- _ASSIGNED TASK_: Please print the records below word for word.

*** Opening of WORKING DATA ***

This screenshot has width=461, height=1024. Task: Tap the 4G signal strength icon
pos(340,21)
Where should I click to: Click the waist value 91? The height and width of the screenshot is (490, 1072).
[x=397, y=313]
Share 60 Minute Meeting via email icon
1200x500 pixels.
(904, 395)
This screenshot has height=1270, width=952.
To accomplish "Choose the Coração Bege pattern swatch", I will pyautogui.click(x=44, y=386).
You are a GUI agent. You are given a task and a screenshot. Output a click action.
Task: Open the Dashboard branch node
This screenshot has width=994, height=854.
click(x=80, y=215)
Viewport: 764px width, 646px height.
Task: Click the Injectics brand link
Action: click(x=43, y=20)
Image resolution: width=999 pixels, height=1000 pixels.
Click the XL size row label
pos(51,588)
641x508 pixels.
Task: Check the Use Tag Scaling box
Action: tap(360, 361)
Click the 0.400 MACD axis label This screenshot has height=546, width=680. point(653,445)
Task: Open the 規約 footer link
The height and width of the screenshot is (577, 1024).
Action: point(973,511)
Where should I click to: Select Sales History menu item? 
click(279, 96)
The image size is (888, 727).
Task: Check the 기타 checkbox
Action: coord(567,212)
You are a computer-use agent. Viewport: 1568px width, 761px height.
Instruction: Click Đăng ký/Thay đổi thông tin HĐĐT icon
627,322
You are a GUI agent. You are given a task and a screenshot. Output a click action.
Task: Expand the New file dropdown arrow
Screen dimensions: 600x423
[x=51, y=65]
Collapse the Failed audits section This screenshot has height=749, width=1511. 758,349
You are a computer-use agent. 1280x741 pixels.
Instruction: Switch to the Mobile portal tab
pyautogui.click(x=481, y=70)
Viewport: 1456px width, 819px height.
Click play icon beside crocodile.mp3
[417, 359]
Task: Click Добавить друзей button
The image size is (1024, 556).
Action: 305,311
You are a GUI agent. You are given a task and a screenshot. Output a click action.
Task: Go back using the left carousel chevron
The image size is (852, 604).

*** Close of WORKING DATA ***

- _COMPLETED EXERCISE_:
This screenshot has width=461, height=1024. Task: Tap the 4G signal strength icon
pos(340,21)
Where should I click to: Click the waist value 91? The height and width of the screenshot is (490, 1072).
[x=397, y=313]
Share 60 Minute Meeting via email icon
1200x500 pixels.
(904, 395)
This screenshot has height=1270, width=952.
To accomplish "Choose the Coração Bege pattern swatch", I will pyautogui.click(x=44, y=386).
You are a GUI agent. You are given a task and a screenshot. Output a click action.
Task: Open the Dashboard branch node
This screenshot has width=994, height=854.
click(x=80, y=215)
Viewport: 764px width, 646px height.
Task: Click the Injectics brand link
Action: click(x=43, y=20)
Image resolution: width=999 pixels, height=1000 pixels.
Click the XL size row label
pos(51,588)
641x508 pixels.
Task: Check the Use Tag Scaling box
Action: tap(360, 361)
Click the 0.400 MACD axis label This screenshot has height=546, width=680. point(653,445)
Task: Open the 規約 footer link
The height and width of the screenshot is (577, 1024).
Action: point(973,511)
Where should I click to: Select Sales History menu item? 
click(279, 96)
The image size is (888, 727).
Task: Check the 기타 checkbox
Action: coord(567,212)
You are a computer-use agent. Viewport: 1568px width, 761px height.
Instruction: Click Đăng ký/Thay đổi thông tin HĐĐT icon
627,322
You are a GUI agent. You are given a task and a screenshot. Output a click action.
Task: Expand the New file dropdown arrow
Screen dimensions: 600x423
[x=51, y=65]
Collapse the Failed audits section This screenshot has height=749, width=1511. 758,349
You are a computer-use agent. 1280x741 pixels.
Instruction: Switch to the Mobile portal tab
pyautogui.click(x=481, y=70)
Viewport: 1456px width, 819px height.
Click play icon beside crocodile.mp3
[417, 359]
Task: Click Добавить друзей button
The image size is (1024, 556).
Action: 305,311
You are a GUI agent. You are given a task and a screenshot. Output a click action.
Task: Go back using the left carousel chevron
The image size is (852, 604).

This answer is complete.